■ WORK TO DO ■
Rescale the records between the line holding "This screenshot has width=1077, height=1095." and the line holding "tap(561, 78)", inclusive. Write out only those lines again, requests included, with every coordinate in the answers multiplied by 1.8 and rounded to a whole number, halves rounded up.
* begin RECORDS PROVIDED *
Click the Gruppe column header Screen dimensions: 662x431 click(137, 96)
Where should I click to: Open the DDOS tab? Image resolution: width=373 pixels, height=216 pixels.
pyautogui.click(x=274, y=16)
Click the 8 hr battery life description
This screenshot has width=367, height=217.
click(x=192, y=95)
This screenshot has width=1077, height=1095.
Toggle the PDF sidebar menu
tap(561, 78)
* end RECORDS PROVIDED *
* begin RECORDS PROVIDED *
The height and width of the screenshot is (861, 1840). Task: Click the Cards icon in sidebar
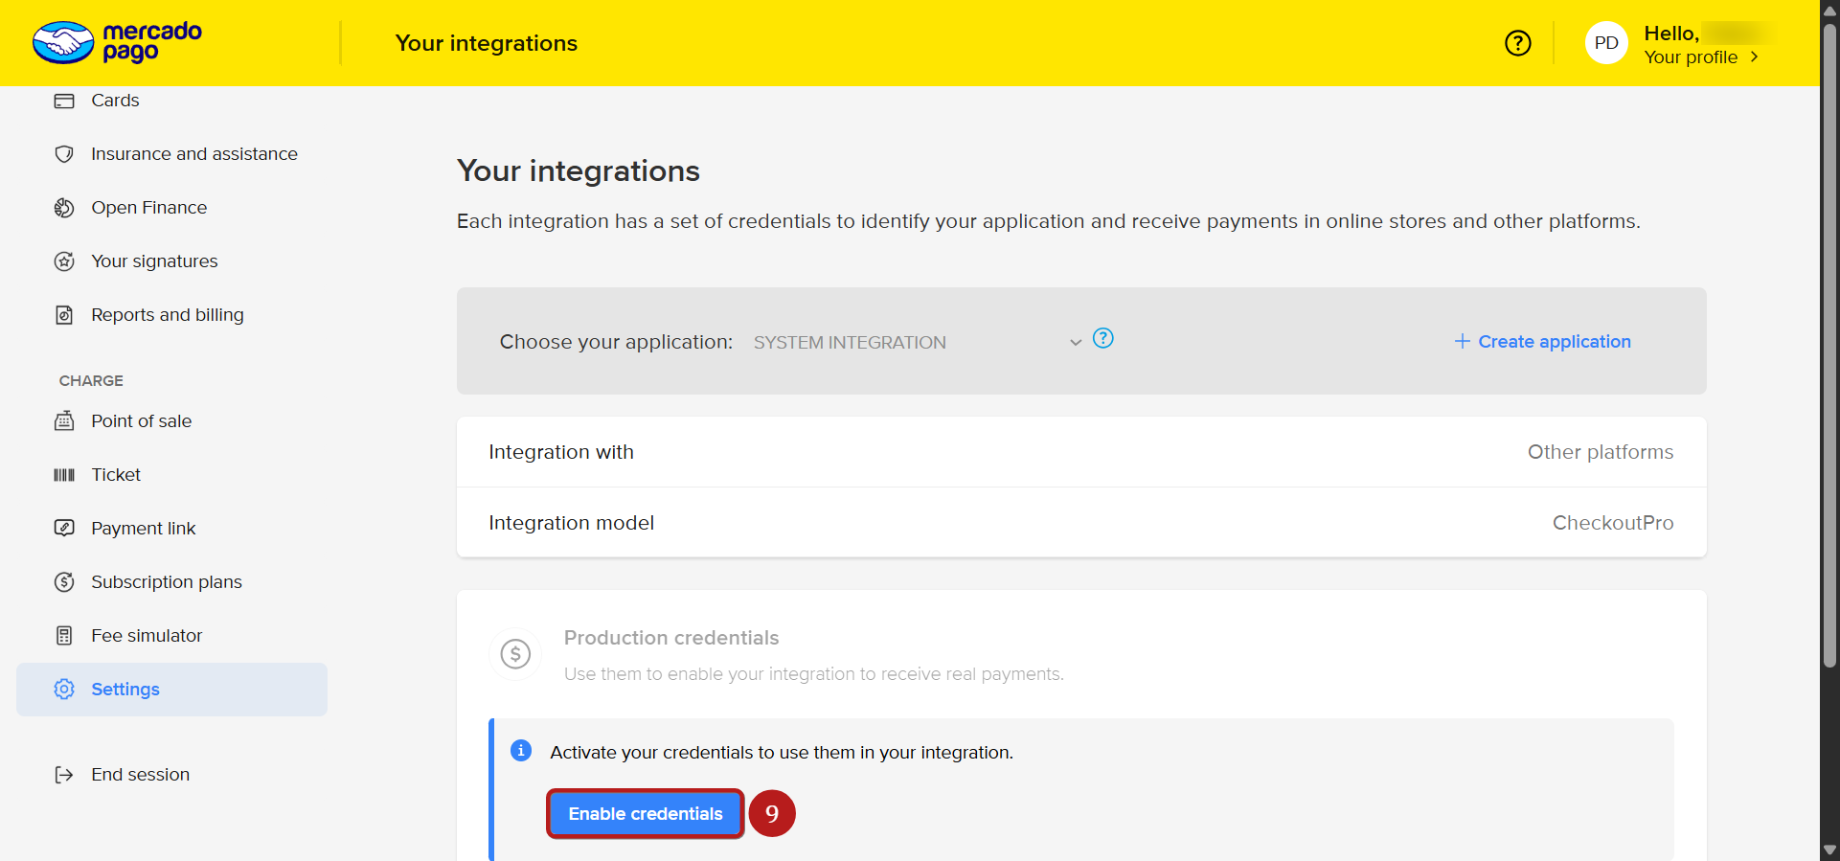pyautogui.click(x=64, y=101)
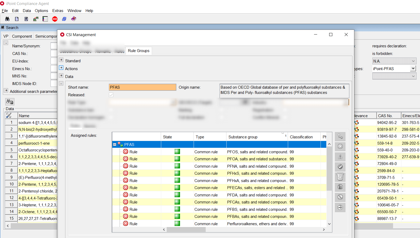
* end RECORDS PROVIDED *
■ EXERCISE RESPONSE ■
This screenshot has width=1077, height=1095.
Toggle the PDF sidebar menu
tap(1010, 140)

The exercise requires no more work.